▸ **WORK INSTRUCTION**
From the first line to the last, reproduce the data exactly.

▸ **INPUT MATERIAL**
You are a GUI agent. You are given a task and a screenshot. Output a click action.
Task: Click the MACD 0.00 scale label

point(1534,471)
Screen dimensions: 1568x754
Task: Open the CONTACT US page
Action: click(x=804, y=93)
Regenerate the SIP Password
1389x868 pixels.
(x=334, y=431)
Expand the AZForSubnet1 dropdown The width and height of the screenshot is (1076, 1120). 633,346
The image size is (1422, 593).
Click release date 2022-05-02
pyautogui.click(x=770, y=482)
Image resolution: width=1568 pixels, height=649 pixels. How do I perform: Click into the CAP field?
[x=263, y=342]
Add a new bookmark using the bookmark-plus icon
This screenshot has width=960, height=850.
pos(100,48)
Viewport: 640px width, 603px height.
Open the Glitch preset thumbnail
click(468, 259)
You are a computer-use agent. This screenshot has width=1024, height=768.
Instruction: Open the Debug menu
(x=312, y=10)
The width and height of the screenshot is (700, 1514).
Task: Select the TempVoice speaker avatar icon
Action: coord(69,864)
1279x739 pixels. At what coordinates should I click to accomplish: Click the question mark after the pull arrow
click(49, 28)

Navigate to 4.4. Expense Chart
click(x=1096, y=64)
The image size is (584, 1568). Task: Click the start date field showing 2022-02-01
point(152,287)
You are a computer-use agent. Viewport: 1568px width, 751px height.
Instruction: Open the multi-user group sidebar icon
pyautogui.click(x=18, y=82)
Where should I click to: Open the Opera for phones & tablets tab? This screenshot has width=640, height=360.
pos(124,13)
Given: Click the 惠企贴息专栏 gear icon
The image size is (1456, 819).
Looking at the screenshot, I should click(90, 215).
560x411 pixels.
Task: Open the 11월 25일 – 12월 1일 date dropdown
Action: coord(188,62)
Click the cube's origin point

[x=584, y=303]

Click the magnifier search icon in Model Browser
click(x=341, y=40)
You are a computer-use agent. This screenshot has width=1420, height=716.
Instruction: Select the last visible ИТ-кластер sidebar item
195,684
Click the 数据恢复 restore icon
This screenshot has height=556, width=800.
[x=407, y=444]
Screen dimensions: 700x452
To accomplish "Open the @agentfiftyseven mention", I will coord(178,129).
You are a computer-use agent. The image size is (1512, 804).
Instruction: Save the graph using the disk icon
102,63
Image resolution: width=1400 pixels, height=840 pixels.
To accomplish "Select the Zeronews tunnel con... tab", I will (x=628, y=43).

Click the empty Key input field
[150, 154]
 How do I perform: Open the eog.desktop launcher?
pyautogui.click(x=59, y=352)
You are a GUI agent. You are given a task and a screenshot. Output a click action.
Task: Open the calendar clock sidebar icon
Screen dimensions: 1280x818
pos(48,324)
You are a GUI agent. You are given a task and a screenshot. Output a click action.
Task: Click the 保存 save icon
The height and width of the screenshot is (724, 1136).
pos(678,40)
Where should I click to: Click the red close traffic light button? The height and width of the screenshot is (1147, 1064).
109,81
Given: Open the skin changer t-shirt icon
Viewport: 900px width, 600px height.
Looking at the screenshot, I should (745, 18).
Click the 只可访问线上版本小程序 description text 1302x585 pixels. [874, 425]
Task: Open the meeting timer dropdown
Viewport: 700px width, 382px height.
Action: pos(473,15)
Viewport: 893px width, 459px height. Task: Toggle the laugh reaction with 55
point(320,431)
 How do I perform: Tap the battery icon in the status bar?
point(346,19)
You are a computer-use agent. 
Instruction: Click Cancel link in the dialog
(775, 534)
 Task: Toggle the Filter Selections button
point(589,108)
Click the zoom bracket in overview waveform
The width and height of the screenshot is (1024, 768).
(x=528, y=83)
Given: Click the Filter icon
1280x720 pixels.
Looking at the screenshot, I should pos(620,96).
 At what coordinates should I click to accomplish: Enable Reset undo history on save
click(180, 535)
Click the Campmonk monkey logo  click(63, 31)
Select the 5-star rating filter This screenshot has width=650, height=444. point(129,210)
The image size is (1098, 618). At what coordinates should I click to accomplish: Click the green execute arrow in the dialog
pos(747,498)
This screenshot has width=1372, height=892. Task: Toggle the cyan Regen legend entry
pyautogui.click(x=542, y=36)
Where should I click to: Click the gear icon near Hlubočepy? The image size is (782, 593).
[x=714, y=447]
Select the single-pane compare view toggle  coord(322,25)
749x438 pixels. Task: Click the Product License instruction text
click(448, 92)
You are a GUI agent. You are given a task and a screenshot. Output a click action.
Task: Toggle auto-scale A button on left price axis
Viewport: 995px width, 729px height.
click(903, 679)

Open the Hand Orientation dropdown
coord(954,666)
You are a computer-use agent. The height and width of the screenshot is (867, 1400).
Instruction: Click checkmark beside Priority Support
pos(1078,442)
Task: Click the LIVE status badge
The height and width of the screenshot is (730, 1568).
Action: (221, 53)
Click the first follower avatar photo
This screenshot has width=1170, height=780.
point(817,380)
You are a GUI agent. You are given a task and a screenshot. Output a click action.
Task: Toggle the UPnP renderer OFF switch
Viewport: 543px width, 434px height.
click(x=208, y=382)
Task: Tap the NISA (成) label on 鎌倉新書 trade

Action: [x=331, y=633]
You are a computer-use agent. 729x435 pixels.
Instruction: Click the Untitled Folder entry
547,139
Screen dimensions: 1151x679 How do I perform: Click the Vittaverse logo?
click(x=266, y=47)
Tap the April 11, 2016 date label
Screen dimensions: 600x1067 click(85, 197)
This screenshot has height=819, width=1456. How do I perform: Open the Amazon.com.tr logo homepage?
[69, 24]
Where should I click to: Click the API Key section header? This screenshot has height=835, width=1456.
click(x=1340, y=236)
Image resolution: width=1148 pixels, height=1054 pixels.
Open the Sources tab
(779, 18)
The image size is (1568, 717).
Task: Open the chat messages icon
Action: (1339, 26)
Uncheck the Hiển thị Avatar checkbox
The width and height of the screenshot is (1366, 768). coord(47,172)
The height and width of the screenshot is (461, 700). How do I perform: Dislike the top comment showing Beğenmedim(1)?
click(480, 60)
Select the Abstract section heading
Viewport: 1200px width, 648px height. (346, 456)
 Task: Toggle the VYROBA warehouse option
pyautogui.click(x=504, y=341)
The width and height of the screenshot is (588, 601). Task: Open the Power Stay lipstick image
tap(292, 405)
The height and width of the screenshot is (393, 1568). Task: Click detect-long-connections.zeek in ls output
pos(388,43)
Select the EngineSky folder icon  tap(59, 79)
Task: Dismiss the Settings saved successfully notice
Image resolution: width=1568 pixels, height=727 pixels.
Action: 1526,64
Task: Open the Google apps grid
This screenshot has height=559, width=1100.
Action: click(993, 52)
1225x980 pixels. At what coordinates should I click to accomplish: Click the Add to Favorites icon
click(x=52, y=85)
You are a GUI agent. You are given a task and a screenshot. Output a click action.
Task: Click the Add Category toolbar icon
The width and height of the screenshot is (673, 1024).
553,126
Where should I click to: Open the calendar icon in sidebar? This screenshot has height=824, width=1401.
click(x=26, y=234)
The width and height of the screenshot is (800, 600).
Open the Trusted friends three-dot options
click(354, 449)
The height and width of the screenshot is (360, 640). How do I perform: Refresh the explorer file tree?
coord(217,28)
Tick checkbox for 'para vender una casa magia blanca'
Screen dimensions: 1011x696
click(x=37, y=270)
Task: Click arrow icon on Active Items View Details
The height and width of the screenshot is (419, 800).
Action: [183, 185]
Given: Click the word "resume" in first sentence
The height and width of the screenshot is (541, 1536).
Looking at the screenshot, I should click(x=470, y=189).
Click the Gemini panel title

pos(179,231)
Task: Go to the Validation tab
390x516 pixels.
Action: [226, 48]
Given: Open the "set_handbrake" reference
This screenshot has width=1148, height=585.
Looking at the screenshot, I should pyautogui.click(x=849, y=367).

▸ **YOUR RESPONSE**
You are a GUI agent. You are given a task and a screenshot. Output a click action.
Task: Click the MACD 0.00 scale label

point(1534,471)
Screen dimensions: 1568x754
Task: Open the CONTACT US page
Action: click(x=804, y=93)
Regenerate the SIP Password
1389x868 pixels.
(x=334, y=431)
Expand the AZForSubnet1 dropdown The width and height of the screenshot is (1076, 1120). 633,346
The image size is (1422, 593).
Click release date 2022-05-02
pyautogui.click(x=770, y=482)
Image resolution: width=1568 pixels, height=649 pixels. How do I perform: Click into the CAP field?
[x=263, y=342]
Add a new bookmark using the bookmark-plus icon
This screenshot has width=960, height=850.
pos(100,48)
Viewport: 640px width, 603px height.
Open the Glitch preset thumbnail
click(468, 259)
You are a computer-use agent. This screenshot has width=1024, height=768.
Instruction: Open the Debug menu
(x=312, y=10)
The width and height of the screenshot is (700, 1514).
Task: Select the TempVoice speaker avatar icon
Action: coord(69,864)
1279x739 pixels. At what coordinates should I click to accomplish: Click the question mark after the pull arrow
click(49, 28)

Navigate to 4.4. Expense Chart
click(x=1096, y=64)
The image size is (584, 1568). Task: Click the start date field showing 2022-02-01
point(152,287)
You are a computer-use agent. Viewport: 1568px width, 751px height.
Instruction: Open the multi-user group sidebar icon
pyautogui.click(x=18, y=82)
Where should I click to: Open the Opera for phones & tablets tab? This screenshot has width=640, height=360.
pos(124,13)
Given: Click the 惠企贴息专栏 gear icon
The image size is (1456, 819).
Looking at the screenshot, I should click(90, 215).
560x411 pixels.
Task: Open the 11월 25일 – 12월 1일 date dropdown
Action: coord(188,62)
Click the cube's origin point

[x=584, y=303]

Click the magnifier search icon in Model Browser
click(x=341, y=40)
You are a computer-use agent. This screenshot has width=1420, height=716.
Instruction: Select the last visible ИТ-кластер sidebar item
195,684
Click the 数据恢复 restore icon
This screenshot has height=556, width=800.
[x=407, y=444]
Screen dimensions: 700x452
To accomplish "Open the @agentfiftyseven mention", I will coord(178,129).
You are a computer-use agent. The image size is (1512, 804).
Instruction: Save the graph using the disk icon
102,63
Image resolution: width=1400 pixels, height=840 pixels.
To accomplish "Select the Zeronews tunnel con... tab", I will (x=628, y=43).

Click the empty Key input field
[150, 154]
 How do I perform: Open the eog.desktop launcher?
pyautogui.click(x=59, y=352)
You are a GUI agent. You are given a task and a screenshot. Output a click action.
Task: Open the calendar clock sidebar icon
Screen dimensions: 1280x818
pos(48,324)
You are a GUI agent. You are given a task and a screenshot. Output a click action.
Task: Click the 保存 save icon
The height and width of the screenshot is (724, 1136).
pos(678,40)
Where should I click to: Click the red close traffic light button? The height and width of the screenshot is (1147, 1064).
109,81
Given: Open the skin changer t-shirt icon
Viewport: 900px width, 600px height.
Looking at the screenshot, I should (745, 18).
Click the 只可访问线上版本小程序 description text 1302x585 pixels. [874, 425]
Task: Open the meeting timer dropdown
Viewport: 700px width, 382px height.
Action: pos(473,15)
Viewport: 893px width, 459px height. Task: Toggle the laugh reaction with 55
point(320,431)
 How do I perform: Tap the battery icon in the status bar?
point(346,19)
You are a computer-use agent. 
Instruction: Click Cancel link in the dialog
(775, 534)
 Task: Toggle the Filter Selections button
point(589,108)
Click the zoom bracket in overview waveform
The width and height of the screenshot is (1024, 768).
(x=528, y=83)
Given: Click the Filter icon
1280x720 pixels.
Looking at the screenshot, I should pos(620,96).
 At what coordinates should I click to accomplish: Enable Reset undo history on save
click(180, 535)
Click the Campmonk monkey logo  click(63, 31)
Select the 5-star rating filter This screenshot has width=650, height=444. point(129,210)
The image size is (1098, 618). At what coordinates should I click to accomplish: Click the green execute arrow in the dialog
pos(747,498)
This screenshot has width=1372, height=892. Task: Toggle the cyan Regen legend entry
pyautogui.click(x=542, y=36)
Where should I click to: Click the gear icon near Hlubočepy? The image size is (782, 593).
[x=714, y=447]
Select the single-pane compare view toggle  coord(322,25)
749x438 pixels. Task: Click the Product License instruction text
click(448, 92)
You are a GUI agent. You are given a task and a screenshot. Output a click action.
Task: Toggle auto-scale A button on left price axis
Viewport: 995px width, 729px height.
click(903, 679)

Open the Hand Orientation dropdown
coord(954,666)
You are a computer-use agent. The height and width of the screenshot is (867, 1400).
Instruction: Click checkmark beside Priority Support
pos(1078,442)
Task: Click the LIVE status badge
The height and width of the screenshot is (730, 1568).
Action: (221, 53)
Click the first follower avatar photo
This screenshot has width=1170, height=780.
point(817,380)
You are a GUI agent. You are given a task and a screenshot. Output a click action.
Task: Toggle the UPnP renderer OFF switch
Viewport: 543px width, 434px height.
click(x=208, y=382)
Task: Tap the NISA (成) label on 鎌倉新書 trade

Action: [x=331, y=633]
You are a computer-use agent. 729x435 pixels.
Instruction: Click the Untitled Folder entry
547,139
Screen dimensions: 1151x679 How do I perform: Click the Vittaverse logo?
click(x=266, y=47)
Tap the April 11, 2016 date label
Screen dimensions: 600x1067 click(85, 197)
This screenshot has height=819, width=1456. How do I perform: Open the Amazon.com.tr logo homepage?
[69, 24]
Where should I click to: Click the API Key section header? This screenshot has height=835, width=1456.
click(x=1340, y=236)
Image resolution: width=1148 pixels, height=1054 pixels.
Open the Sources tab
(779, 18)
The image size is (1568, 717).
Task: Open the chat messages icon
Action: (1339, 26)
Uncheck the Hiển thị Avatar checkbox
The width and height of the screenshot is (1366, 768). coord(47,172)
The height and width of the screenshot is (461, 700). How do I perform: Dislike the top comment showing Beğenmedim(1)?
click(480, 60)
Select the Abstract section heading
Viewport: 1200px width, 648px height. (346, 456)
 Task: Toggle the VYROBA warehouse option
pyautogui.click(x=504, y=341)
The width and height of the screenshot is (588, 601). Task: Open the Power Stay lipstick image
tap(292, 405)
The height and width of the screenshot is (393, 1568). Task: Click detect-long-connections.zeek in ls output
pos(388,43)
Select the EngineSky folder icon  tap(59, 79)
Task: Dismiss the Settings saved successfully notice
Image resolution: width=1568 pixels, height=727 pixels.
Action: 1526,64
Task: Open the Google apps grid
This screenshot has height=559, width=1100.
Action: click(993, 52)
1225x980 pixels. At what coordinates should I click to accomplish: Click the Add to Favorites icon
click(x=52, y=85)
You are a GUI agent. You are given a task and a screenshot. Output a click action.
Task: Click the Add Category toolbar icon
The width and height of the screenshot is (673, 1024).
553,126
Where should I click to: Open the calendar icon in sidebar? This screenshot has height=824, width=1401.
click(x=26, y=234)
The width and height of the screenshot is (800, 600).
Open the Trusted friends three-dot options
click(354, 449)
The height and width of the screenshot is (360, 640). How do I perform: Refresh the explorer file tree?
coord(217,28)
Tick checkbox for 'para vender una casa magia blanca'
Screen dimensions: 1011x696
click(x=37, y=270)
Task: Click arrow icon on Active Items View Details
The height and width of the screenshot is (419, 800).
Action: [183, 185]
Given: Click the word "resume" in first sentence
The height and width of the screenshot is (541, 1536).
Looking at the screenshot, I should click(x=470, y=189).
Click the Gemini panel title

pos(179,231)
Task: Go to the Validation tab
390x516 pixels.
Action: [226, 48]
Given: Open the "set_handbrake" reference
This screenshot has width=1148, height=585.
Looking at the screenshot, I should pyautogui.click(x=849, y=367).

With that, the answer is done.